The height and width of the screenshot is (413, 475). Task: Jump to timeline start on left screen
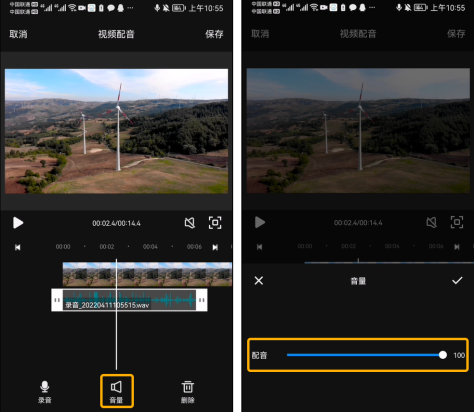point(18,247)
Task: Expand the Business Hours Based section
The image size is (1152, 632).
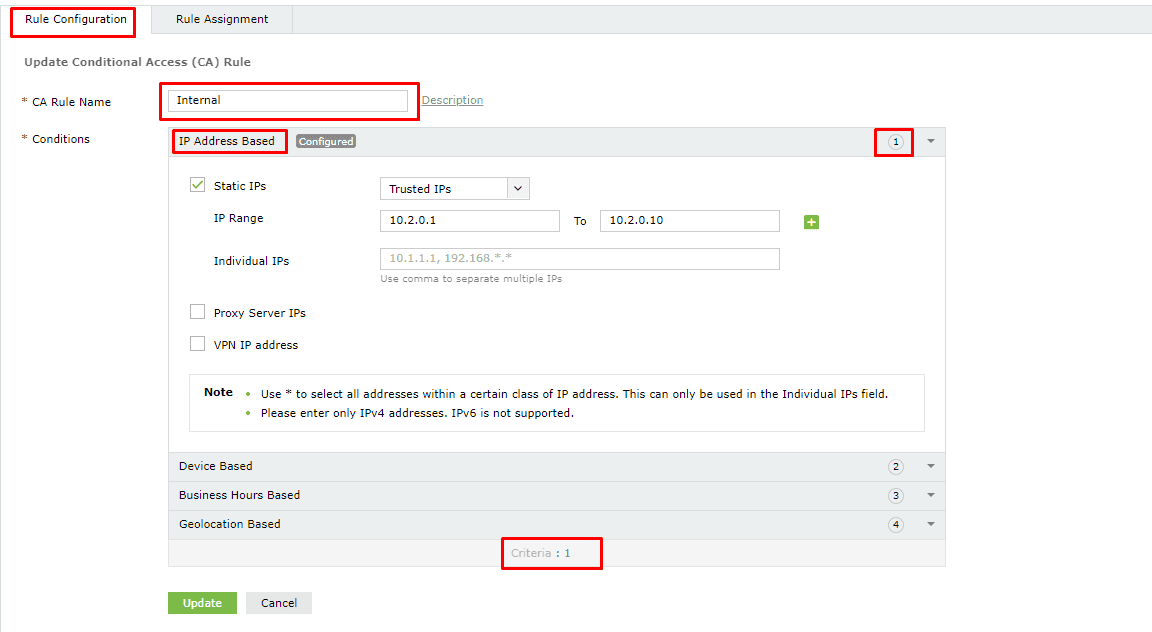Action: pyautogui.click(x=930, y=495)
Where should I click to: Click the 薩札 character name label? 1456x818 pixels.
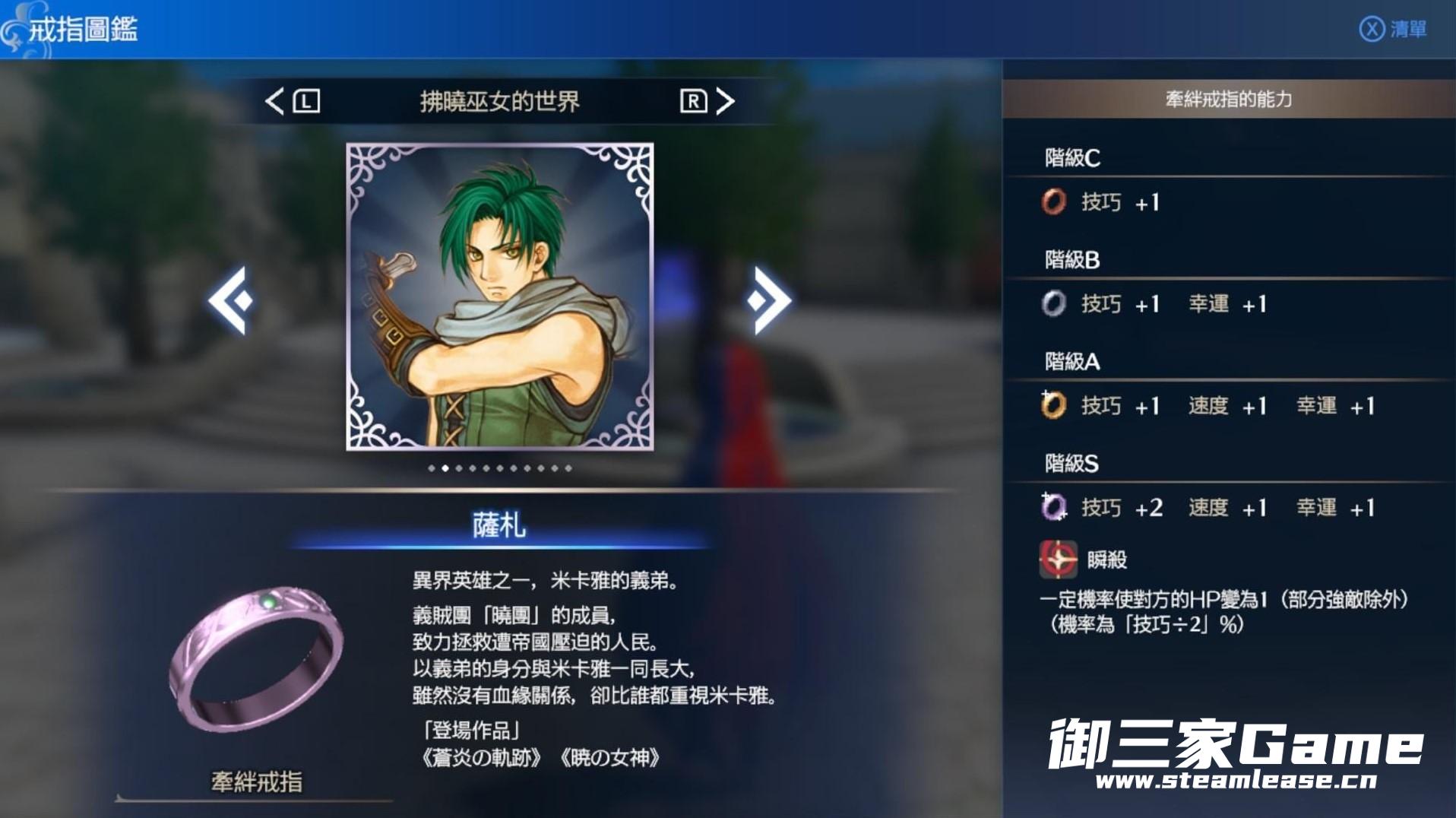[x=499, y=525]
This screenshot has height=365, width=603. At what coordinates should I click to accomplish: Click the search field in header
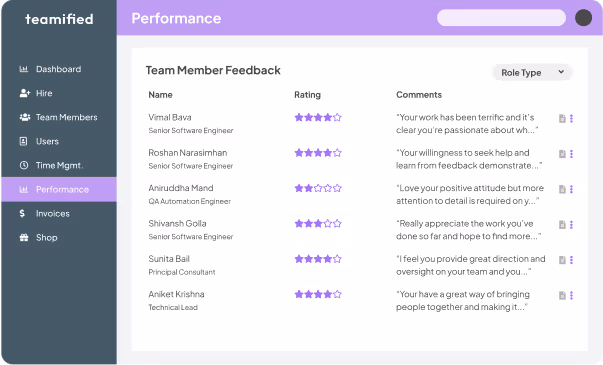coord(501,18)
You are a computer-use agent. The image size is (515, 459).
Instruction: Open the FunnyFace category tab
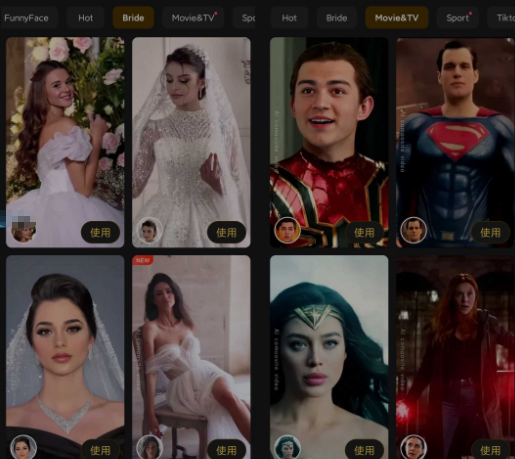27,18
--
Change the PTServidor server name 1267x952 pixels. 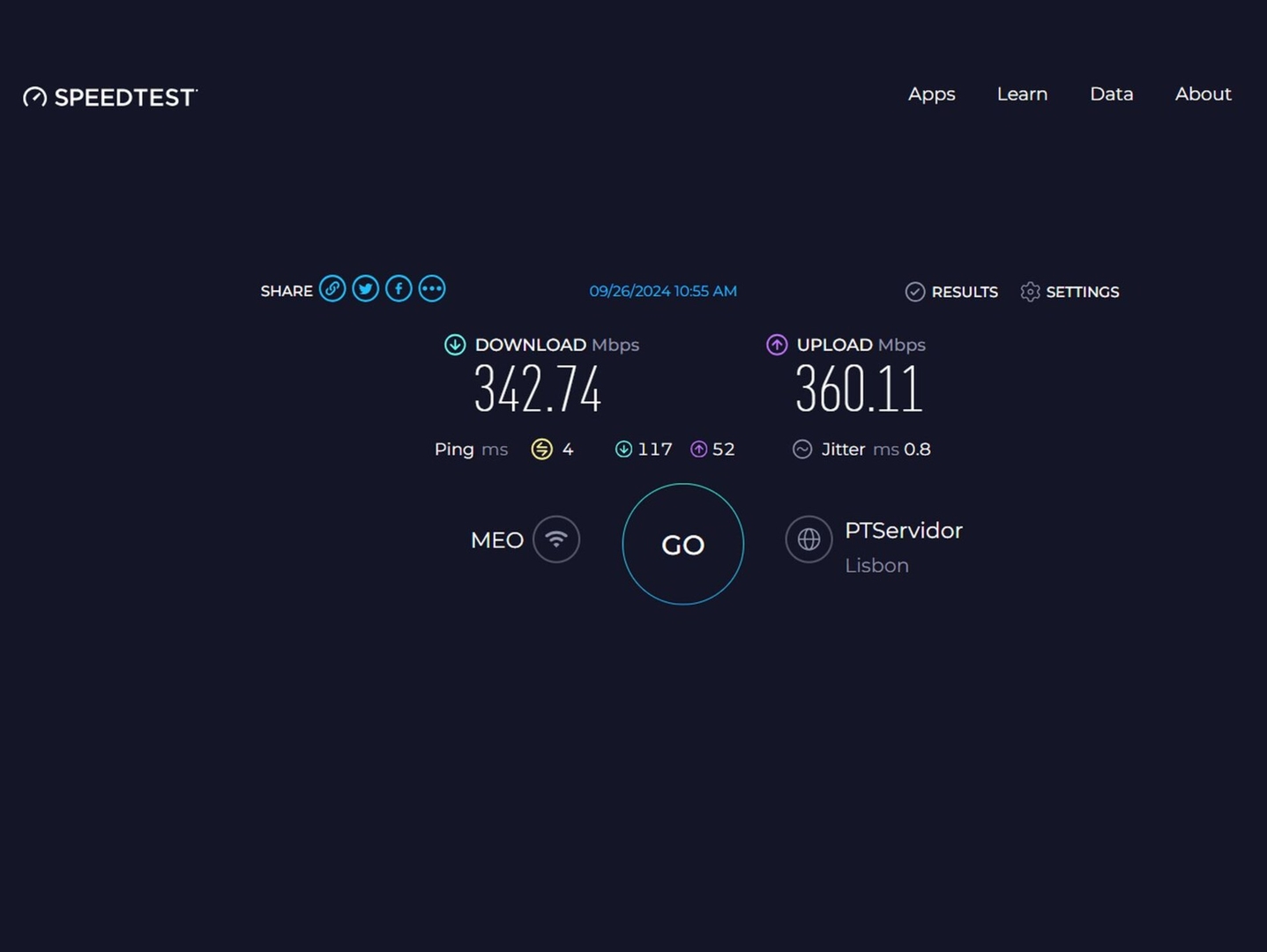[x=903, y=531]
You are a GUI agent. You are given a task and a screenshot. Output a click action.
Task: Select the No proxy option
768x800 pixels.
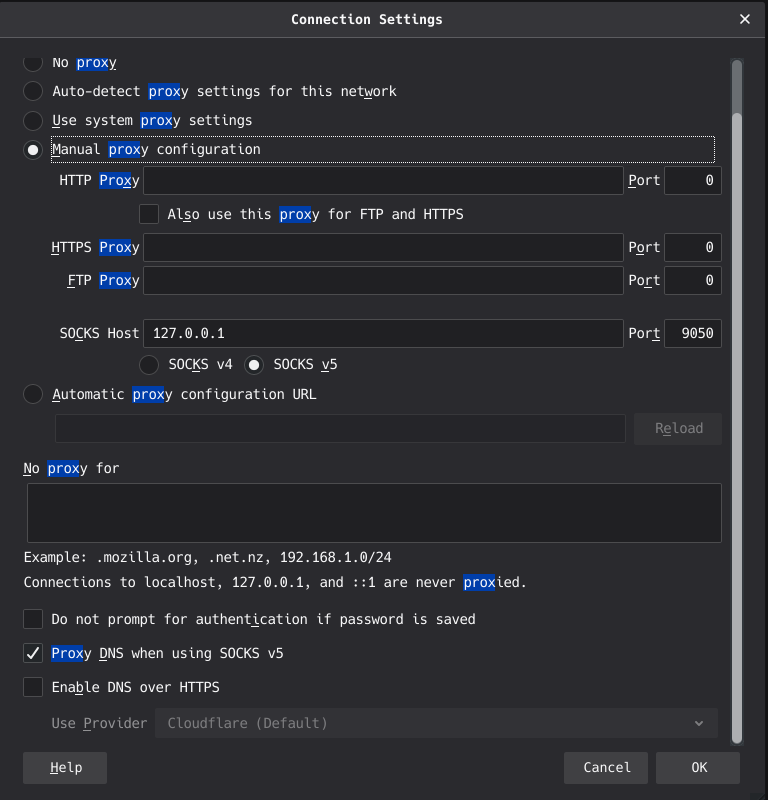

EXERCISE PROMPT:
In the data above, each line holding "agent" is to be found and copied.

TASK RESULT:
You are a computer-use agent. The image size is (515, 459).
You are a GUI agent. You are given a task and a screenshot. Output a click action.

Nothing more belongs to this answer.